Delivering Changes to a Globally Distributed Marketplace – Ritesh Agrawal, Uber and Anando Sen, Uber
Ritesh Agrawal and Anando Sen presented how Uber leverages ML to enhance customers experience by detecting and resolving any incidents with the app.
Detecting and solving errors fast but safely is critical for Uber because every day, hundreds of thousands of people rely on Uber to get to work, commute or make their daily livelihood by driving for Uber, highlighted Anando. He also presented the KPIs they use to make sure the app is reliable at all times, especially when rolling out changes to the app, distributed systems and infrastructure with high velocity. Ritesh introduced the data science point of view of transforming incidents into concrete, actionable items. He also described the configuration-related challenges and how they tackle them.
DataOps is a methodology and culture shift that brings the successful combination of development and operations (DevOps) to data processing environments. It breaks down silos between developers, data scientists, and operators, resulting in lean data feature development processes with quick feedback.
Lars Albertsson, Founder of Scling, demystified the DataOps methodology and presented some DataOps practices and tools that are applied in everyday development and operational workflow.
Elin Eriksson, Data Scientist at Folksam and a passionate physicist with a PhD in Physics focusing on space and plasma physics from the Uppsala University – Department of Physics and Astronomy, discussed data’s role in understanding Outer Space, the kind of data sources they use, how they use data to understand Space, and why actually Space is studied. Elin presented different models but similar thought processes that occur across fields and how they interpret data based on theory and compare the data with data models.
Navigating Among Technology, Organisation & Data to Kick-Start the ML Journey-Fredrik Backner, KICKS
Fredrik Backner, Chief Analytics Officer at Kicks – the Nordic’s leading beauty retailer, guided us through his experience and perspective on the dos and don’ts of setting up a machine learning analytics practice.
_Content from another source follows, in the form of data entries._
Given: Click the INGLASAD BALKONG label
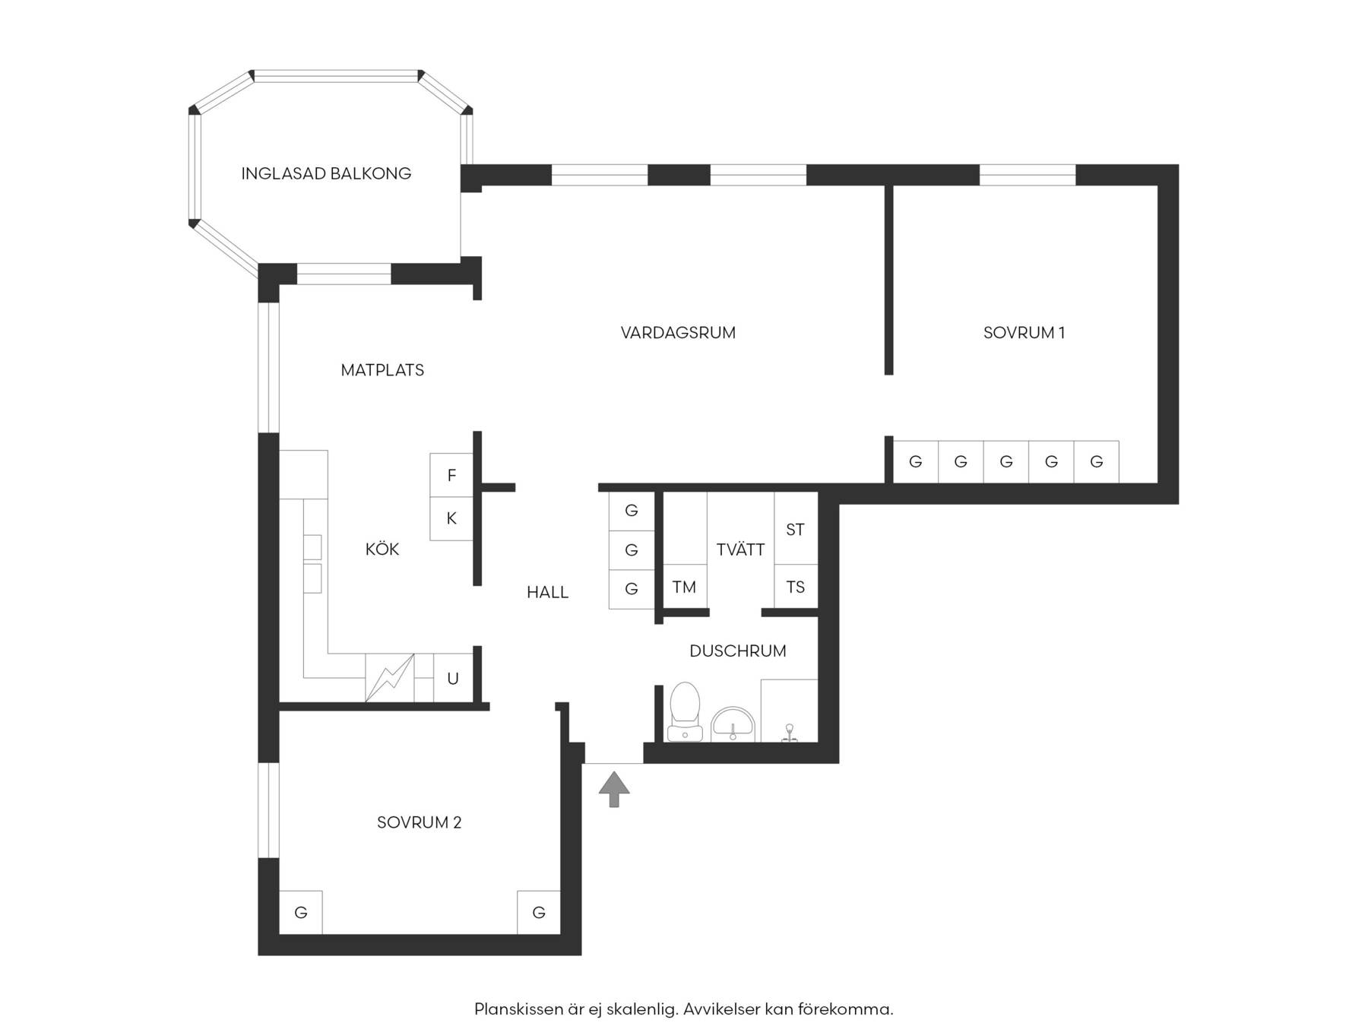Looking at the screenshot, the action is pyautogui.click(x=326, y=173).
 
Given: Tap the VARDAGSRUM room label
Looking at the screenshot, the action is pyautogui.click(x=678, y=332).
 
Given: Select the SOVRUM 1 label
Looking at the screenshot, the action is pyautogui.click(x=1024, y=332).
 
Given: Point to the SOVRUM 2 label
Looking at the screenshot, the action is pyautogui.click(x=419, y=822).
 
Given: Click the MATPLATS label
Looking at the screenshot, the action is pyautogui.click(x=382, y=370).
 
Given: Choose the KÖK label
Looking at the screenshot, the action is pyautogui.click(x=382, y=549).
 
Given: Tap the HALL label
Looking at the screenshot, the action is pyautogui.click(x=547, y=592).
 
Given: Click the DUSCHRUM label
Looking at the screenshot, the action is pyautogui.click(x=737, y=651).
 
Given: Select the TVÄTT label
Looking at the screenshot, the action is pyautogui.click(x=740, y=549).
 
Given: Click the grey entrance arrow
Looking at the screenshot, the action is pyautogui.click(x=614, y=789).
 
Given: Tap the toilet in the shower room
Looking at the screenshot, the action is pyautogui.click(x=685, y=711).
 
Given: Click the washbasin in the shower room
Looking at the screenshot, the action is pyautogui.click(x=733, y=724).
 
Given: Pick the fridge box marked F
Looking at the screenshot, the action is pyautogui.click(x=451, y=475).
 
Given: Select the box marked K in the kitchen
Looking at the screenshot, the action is pyautogui.click(x=451, y=518).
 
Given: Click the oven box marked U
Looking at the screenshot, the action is pyautogui.click(x=454, y=678).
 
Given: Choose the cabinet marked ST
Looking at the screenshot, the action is pyautogui.click(x=796, y=528).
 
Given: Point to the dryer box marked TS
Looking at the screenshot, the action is pyautogui.click(x=796, y=587).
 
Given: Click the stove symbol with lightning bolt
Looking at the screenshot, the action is pyautogui.click(x=390, y=678).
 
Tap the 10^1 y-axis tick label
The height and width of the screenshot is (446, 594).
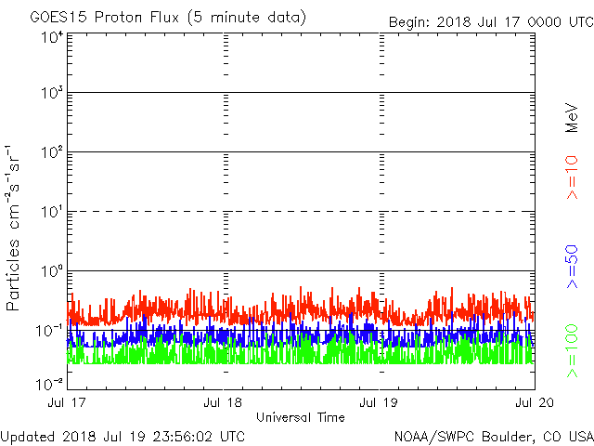(x=51, y=212)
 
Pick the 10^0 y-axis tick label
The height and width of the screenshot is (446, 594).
(x=51, y=271)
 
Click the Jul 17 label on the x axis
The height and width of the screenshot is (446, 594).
(x=67, y=402)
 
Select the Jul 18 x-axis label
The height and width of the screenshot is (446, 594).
(x=224, y=402)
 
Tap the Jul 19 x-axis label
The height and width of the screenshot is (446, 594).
(x=380, y=402)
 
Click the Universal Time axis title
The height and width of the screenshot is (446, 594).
(x=301, y=417)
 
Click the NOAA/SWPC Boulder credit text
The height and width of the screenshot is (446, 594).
(x=493, y=436)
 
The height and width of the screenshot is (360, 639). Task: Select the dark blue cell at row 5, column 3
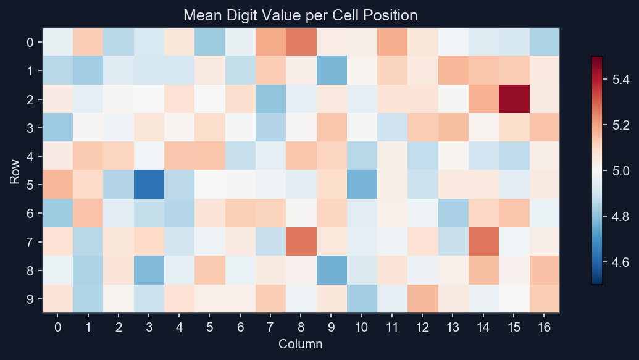(x=149, y=185)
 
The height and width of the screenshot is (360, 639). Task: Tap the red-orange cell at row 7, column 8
(x=301, y=241)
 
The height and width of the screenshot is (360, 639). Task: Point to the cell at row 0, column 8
(x=301, y=42)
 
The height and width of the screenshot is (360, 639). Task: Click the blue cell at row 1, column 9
(x=332, y=70)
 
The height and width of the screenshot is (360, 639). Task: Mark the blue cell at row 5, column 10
(x=362, y=185)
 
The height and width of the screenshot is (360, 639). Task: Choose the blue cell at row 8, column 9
(x=332, y=270)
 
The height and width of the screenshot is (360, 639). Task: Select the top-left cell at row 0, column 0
(x=57, y=42)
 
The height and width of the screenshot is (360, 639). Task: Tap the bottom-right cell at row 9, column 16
(x=544, y=299)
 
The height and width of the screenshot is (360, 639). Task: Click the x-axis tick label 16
(x=544, y=326)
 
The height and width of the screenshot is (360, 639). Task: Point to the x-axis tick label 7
(x=270, y=326)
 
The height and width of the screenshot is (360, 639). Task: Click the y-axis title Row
(x=14, y=170)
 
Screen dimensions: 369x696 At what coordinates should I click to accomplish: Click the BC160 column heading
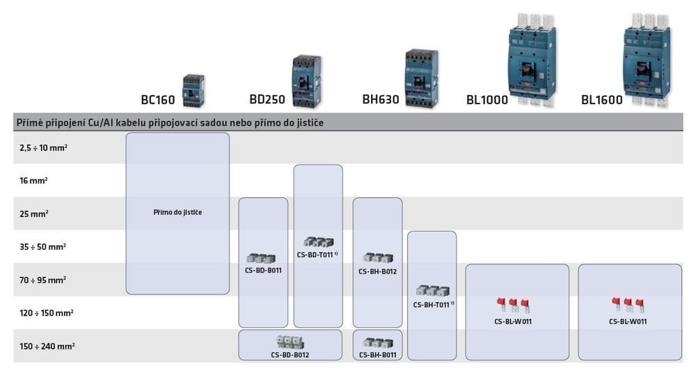point(158,100)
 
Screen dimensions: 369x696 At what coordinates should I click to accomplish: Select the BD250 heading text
point(267,100)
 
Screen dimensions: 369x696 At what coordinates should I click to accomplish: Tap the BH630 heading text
point(381,100)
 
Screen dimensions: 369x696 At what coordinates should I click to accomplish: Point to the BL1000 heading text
point(487,100)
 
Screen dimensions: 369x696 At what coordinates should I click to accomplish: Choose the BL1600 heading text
point(602,100)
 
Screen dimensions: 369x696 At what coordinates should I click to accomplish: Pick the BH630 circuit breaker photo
point(421,78)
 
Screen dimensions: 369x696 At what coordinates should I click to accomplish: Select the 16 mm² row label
point(34,181)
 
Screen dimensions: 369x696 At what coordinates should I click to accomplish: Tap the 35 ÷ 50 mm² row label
point(43,247)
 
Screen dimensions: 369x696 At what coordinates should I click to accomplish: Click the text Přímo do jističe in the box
point(177,212)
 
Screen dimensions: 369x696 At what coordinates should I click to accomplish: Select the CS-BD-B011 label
point(263,270)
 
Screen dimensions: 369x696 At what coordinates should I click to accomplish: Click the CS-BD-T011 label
point(317,255)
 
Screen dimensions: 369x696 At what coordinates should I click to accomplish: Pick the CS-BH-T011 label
point(433,304)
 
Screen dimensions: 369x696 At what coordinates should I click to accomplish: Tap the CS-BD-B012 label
point(290,355)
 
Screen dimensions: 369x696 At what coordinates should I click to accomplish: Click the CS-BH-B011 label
point(377,355)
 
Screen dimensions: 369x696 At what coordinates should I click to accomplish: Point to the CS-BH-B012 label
point(377,271)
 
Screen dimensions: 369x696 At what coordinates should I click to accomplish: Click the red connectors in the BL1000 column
point(514,304)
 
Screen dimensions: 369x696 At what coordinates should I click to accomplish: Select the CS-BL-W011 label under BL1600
point(628,321)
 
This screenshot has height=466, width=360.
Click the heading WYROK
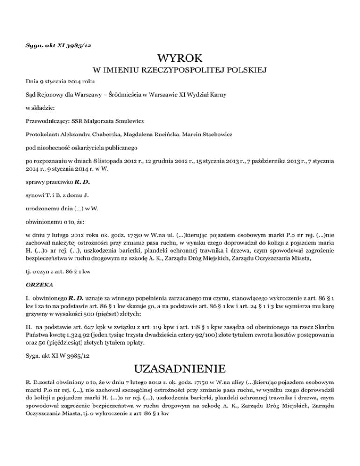coord(180,59)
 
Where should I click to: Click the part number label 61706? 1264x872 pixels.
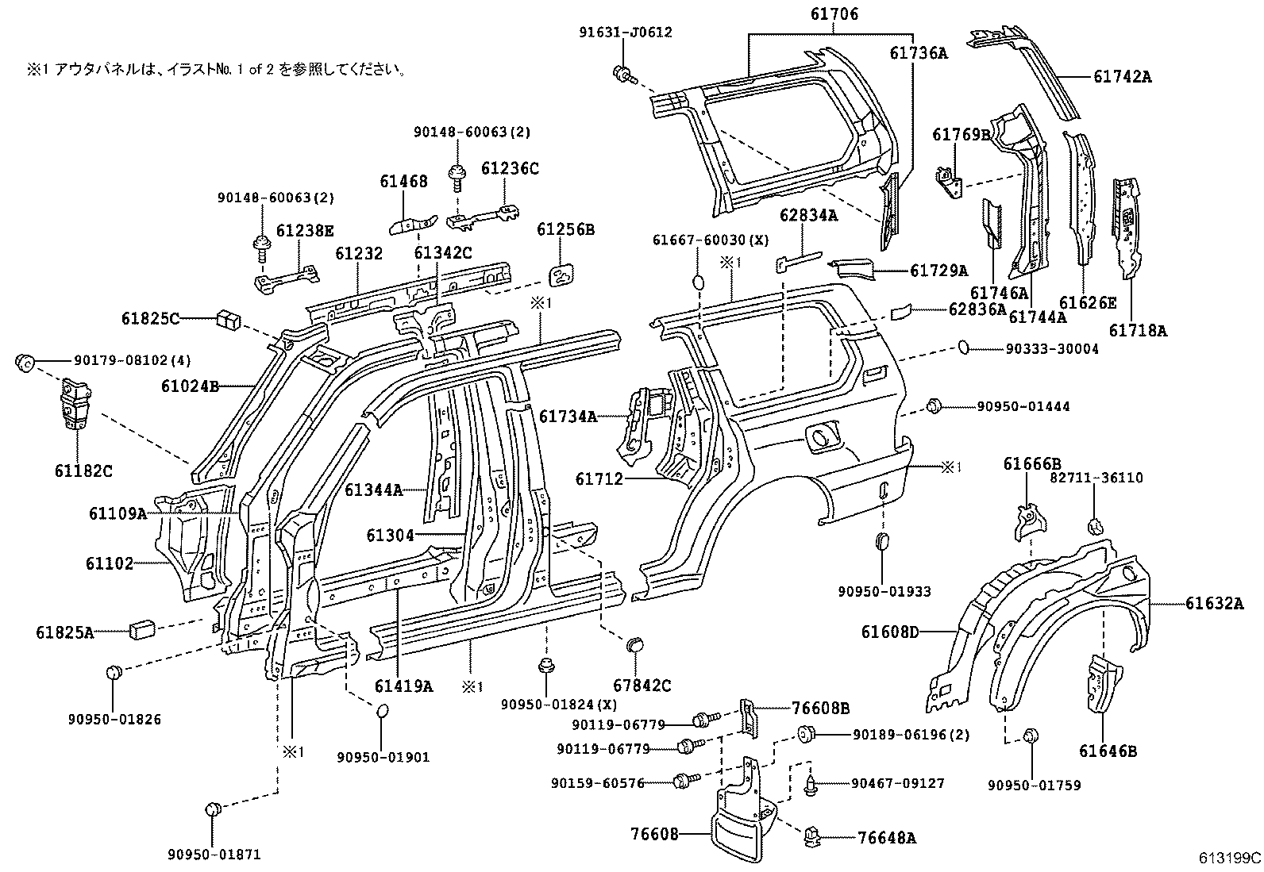coord(834,14)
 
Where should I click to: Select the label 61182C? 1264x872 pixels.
coord(83,471)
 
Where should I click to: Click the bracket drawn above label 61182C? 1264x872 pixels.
coord(77,403)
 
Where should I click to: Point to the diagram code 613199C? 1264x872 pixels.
coord(1230,858)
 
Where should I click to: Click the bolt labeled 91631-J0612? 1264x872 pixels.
coord(623,75)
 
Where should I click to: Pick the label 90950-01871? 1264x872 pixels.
coord(214,855)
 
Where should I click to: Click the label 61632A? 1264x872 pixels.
coord(1215,604)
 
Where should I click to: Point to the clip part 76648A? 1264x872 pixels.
coord(812,836)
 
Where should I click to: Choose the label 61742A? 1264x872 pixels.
coord(1122,76)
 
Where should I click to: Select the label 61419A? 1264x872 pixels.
coord(403,686)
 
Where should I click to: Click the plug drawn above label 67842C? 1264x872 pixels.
coord(635,643)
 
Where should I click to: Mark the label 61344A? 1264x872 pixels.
coord(373,490)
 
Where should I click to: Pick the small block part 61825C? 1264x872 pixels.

Fredrik described analytics in both the telco and retail industry and outlined the similarities and differences in analytics use cases. He also provided a comprehensive playbook for implementing analytics and getting value, as well as common pitfalls to watch for.
Christian Rasmussen, Head of Technology, Innovation Lab 3 at Grundfos, narrated their story of ensuring good data quality in the digital offerings to their clients for monitoring, control, performance and fault detection based on analysis of performance sensor data from the pumping systems. Christian also talked about how they adopted a balanced data management across their entire data value chain, which involves both laying solid data foundations and doing the pilots in a fast and fast operationalising manner. He also introduced the term FAIR Q network which enables Grundfos to manage their data foundation.